Preventing Chloride Ingress
The ability to combat chloride ingress is a critical factor on bridges and the VINCI Construction Technology Centre has assessed the chloride ion diffusion of Cementitious Coating 851 for the past 24 years, and to date, no steady state of flux of chloride ions has been detected, whereas the control concrete achieved this in just 28 days.
Cases in Action
The benefits of such technology have been clearly demonstrated on a number of bridge and highway structures both in the UK and further afield. For instance, Holt Fleet Bridge – a 200-year old, Grade II listed structure in Worcestershire – was protected with Cementitious Coating 851 on the underside of the structure to extend its lifespan. Egginton Bridge in Derbyshire was also protected with 851 in 1989 as a result of severe corrosion of the reinforcement due to carbonation, chloride attack and water ingress. A survey carried out by Mott MacDonald almost 15 years later revealed that not only had the chloride ingress and carbonation been prevented, but the concrete had also re-alkalised, affording greater corrosion protection to the steel whilst the coating continued to provide an effective barrier to moisture, chloride ions and carbon dioxide.

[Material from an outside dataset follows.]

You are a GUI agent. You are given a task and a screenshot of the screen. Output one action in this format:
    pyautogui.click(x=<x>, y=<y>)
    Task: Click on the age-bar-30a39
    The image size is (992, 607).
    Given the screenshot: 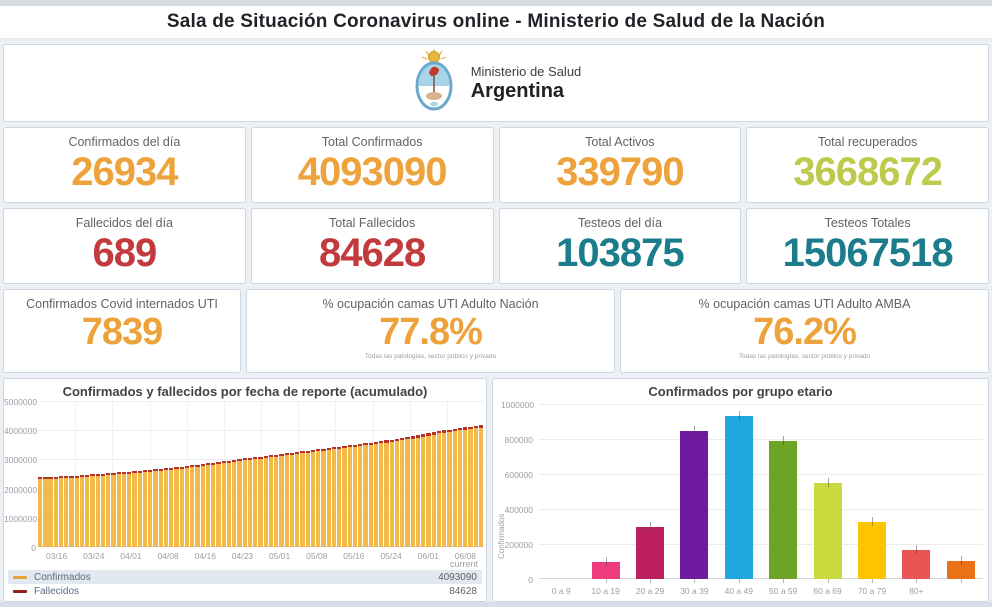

Designers have also specified Cementitious Coating 851 to increase durability on new construction. For example, when a link bridge was constructed at Belvedere Riverside Energy from Waste (EFW) facility in South East London, the consultants specified 851 to protect the structure from chloride ingress, thereby ensuring the design life of the structure was achieved. Enhancement of 35mm cover to 91 precast beams was required and a 2mm coating of 851 ensured the structure was a barrier to both chloride and water ingress. In order to blend in, the colour of 851 was matched to that of the parent concrete.

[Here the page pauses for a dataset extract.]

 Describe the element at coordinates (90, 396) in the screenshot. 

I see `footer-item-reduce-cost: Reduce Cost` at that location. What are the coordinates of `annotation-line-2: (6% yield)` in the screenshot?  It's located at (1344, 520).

(Image left) A cementitious coating was specified to ensure the design life of a new link bridge at Belvedere Riverside Energy from Waste (EFW) facility in South East London
On a global basis, Cementitious Coating 851 has also been used on many structures worldwide, including West Kowloon Expressway – a four kilometre stretch of highway which carries traffic out to Hong Kong International Airport. The Northern section is carried on a viaduct constructed from precast concrete segments and during construction, low cover was detected on a number of segments. Cementitious Coating 851 was approved as an economic and practical solution to enhance effective cover and the contractor blended white and grey shades of 851 to provide a colour matched solution which could be used in discreet patches.
(Image right) A cementitious coating was used as an innovative engineering solution to reinstate cover on sections of the West Kowloon Expressway in Hong Kong
High performance cementitious coatings present an ideal solution to non-conformance with specification. Not only do they reinstate cover, they also provide structures with additional protection against freeze/thaw cycles, de-icing salts, water and chloride ion penetration, thus ensuring that the life span of the structure is both achieved and extended.